• _Work item_:
All of the data below should be repeated exactly. Pictures should not be included.

Records supplied section start

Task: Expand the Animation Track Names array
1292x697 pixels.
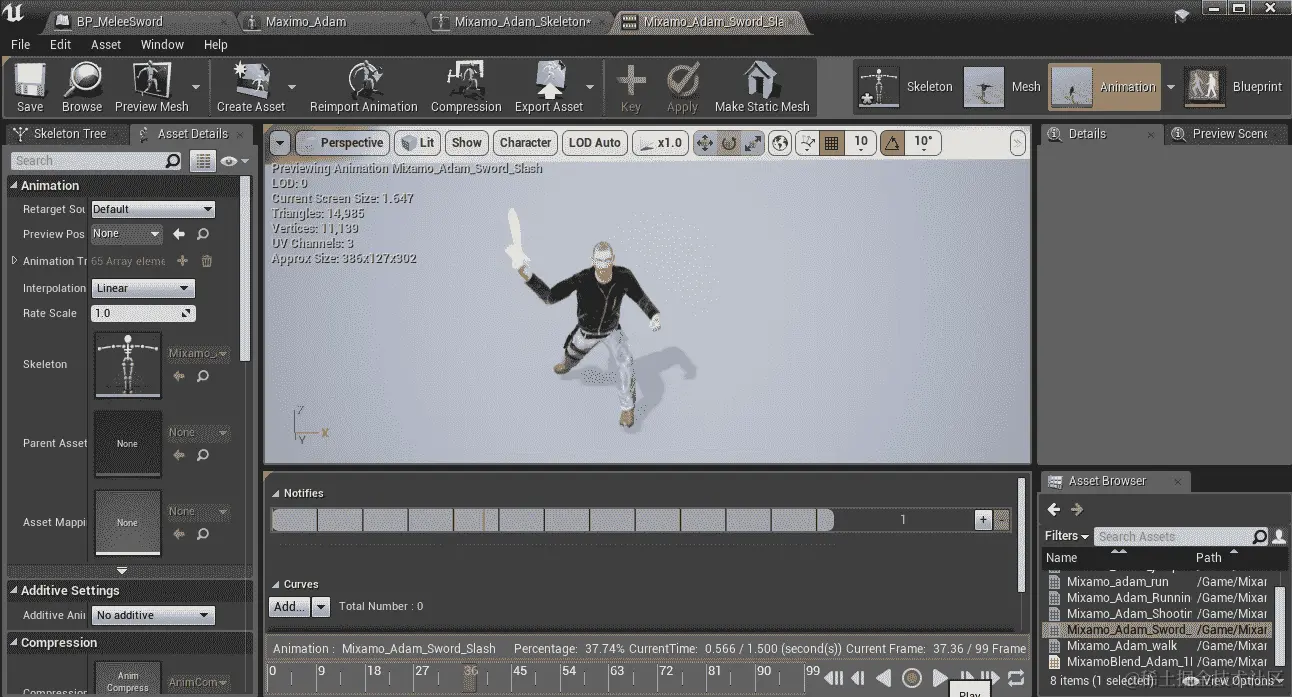Action: click(14, 261)
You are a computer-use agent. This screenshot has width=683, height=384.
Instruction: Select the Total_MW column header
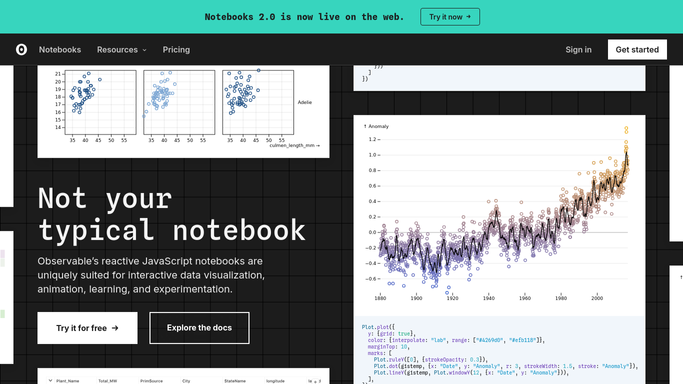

Records supplied section end

• _Answer section_:
Task: Expand the Animation Track Names array
1292x697 pixels.
Action: click(14, 261)
You are a computer-use agent. This screenshot has width=683, height=384.
Instruction: Select the Total_MW column header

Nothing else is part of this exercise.